**EXERCISE REQUIREMENTS**
Please start at the first line of the records beneath and quote each line exactly, ending with the line containing "has width=738, height=485.".

Collected data
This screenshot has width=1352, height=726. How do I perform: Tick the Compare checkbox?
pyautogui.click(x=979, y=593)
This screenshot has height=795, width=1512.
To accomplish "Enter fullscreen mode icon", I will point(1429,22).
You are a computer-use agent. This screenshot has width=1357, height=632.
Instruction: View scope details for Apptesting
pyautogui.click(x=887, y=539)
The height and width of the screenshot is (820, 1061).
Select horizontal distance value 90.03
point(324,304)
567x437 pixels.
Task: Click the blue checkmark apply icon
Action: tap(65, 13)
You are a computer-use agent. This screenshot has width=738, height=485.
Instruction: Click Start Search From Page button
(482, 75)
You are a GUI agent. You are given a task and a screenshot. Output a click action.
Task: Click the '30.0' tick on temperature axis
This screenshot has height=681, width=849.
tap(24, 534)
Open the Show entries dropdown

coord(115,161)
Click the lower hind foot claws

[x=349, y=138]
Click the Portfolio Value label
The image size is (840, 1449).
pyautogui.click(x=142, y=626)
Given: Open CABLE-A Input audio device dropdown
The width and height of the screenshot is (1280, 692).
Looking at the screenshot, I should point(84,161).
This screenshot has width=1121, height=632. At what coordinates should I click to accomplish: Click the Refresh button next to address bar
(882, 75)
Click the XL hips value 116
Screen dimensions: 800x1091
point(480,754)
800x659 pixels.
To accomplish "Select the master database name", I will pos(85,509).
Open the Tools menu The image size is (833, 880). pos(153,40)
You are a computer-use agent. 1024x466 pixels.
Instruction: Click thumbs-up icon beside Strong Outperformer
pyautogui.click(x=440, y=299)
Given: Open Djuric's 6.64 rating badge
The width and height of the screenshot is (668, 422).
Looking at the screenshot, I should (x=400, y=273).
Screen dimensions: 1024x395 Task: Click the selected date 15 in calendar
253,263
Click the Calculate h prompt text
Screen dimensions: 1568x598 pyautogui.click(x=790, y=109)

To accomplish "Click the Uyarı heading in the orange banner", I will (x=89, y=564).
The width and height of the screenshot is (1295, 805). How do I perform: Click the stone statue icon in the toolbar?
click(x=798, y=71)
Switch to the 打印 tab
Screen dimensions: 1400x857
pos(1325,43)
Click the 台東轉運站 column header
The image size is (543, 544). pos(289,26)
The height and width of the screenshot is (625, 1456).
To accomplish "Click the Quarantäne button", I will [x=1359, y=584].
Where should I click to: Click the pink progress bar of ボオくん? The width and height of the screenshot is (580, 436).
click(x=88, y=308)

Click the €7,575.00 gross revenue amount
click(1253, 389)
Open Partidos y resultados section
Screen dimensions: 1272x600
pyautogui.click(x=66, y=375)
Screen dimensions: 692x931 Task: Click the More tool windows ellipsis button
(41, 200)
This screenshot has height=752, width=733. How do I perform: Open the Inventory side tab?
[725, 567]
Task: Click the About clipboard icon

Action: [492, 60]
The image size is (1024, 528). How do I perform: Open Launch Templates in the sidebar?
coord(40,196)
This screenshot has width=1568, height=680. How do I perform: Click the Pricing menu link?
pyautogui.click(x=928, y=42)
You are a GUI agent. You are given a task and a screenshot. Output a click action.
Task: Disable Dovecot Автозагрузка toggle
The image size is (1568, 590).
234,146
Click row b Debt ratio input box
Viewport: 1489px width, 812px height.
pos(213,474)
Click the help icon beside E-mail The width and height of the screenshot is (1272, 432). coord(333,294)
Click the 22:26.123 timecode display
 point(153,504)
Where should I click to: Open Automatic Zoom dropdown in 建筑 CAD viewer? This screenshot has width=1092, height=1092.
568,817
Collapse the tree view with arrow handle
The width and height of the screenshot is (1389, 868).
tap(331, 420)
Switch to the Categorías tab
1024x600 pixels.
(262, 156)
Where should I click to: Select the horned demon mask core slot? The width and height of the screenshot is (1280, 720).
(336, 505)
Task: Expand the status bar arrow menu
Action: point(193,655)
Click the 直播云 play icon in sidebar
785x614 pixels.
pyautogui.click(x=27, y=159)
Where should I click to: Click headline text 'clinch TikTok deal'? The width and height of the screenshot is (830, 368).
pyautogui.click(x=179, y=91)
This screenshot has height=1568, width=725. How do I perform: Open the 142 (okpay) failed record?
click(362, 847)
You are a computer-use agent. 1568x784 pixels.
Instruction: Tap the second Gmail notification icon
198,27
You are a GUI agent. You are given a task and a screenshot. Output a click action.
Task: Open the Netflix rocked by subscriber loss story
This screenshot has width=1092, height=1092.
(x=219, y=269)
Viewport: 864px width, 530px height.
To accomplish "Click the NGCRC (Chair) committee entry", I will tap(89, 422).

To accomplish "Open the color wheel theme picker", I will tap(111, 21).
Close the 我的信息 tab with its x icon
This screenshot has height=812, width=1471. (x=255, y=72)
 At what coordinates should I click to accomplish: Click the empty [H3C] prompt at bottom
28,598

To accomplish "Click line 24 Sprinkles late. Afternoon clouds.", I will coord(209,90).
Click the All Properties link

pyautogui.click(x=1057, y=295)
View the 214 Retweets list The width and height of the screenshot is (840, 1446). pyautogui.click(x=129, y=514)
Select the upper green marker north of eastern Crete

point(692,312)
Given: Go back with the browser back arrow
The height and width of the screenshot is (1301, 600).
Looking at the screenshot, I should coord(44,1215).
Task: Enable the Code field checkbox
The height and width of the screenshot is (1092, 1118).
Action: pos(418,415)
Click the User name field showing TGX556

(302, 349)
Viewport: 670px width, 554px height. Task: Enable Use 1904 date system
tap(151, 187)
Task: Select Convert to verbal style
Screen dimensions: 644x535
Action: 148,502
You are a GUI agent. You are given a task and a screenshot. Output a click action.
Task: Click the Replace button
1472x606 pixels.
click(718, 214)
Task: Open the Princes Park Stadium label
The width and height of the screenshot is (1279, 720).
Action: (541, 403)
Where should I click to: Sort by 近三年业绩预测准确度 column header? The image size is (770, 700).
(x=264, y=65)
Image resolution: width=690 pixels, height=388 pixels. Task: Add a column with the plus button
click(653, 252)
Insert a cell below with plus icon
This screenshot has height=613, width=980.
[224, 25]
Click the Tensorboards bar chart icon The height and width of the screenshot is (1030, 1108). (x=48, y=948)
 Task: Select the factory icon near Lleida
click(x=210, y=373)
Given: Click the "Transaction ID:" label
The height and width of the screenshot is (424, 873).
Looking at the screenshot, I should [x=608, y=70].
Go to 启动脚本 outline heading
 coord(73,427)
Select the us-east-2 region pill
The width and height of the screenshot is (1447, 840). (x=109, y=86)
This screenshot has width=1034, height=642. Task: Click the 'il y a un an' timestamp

**EXERCISE ANSWER**
This screenshot has width=1352, height=726. How do I perform: Tick the Compare checkbox?
pyautogui.click(x=979, y=593)
This screenshot has height=795, width=1512.
To accomplish "Enter fullscreen mode icon", I will point(1429,22).
You are a computer-use agent. This screenshot has width=1357, height=632.
Instruction: View scope details for Apptesting
pyautogui.click(x=887, y=539)
The height and width of the screenshot is (820, 1061).
Select horizontal distance value 90.03
point(324,304)
567x437 pixels.
Task: Click the blue checkmark apply icon
Action: tap(65, 13)
You are a computer-use agent. This screenshot has width=738, height=485.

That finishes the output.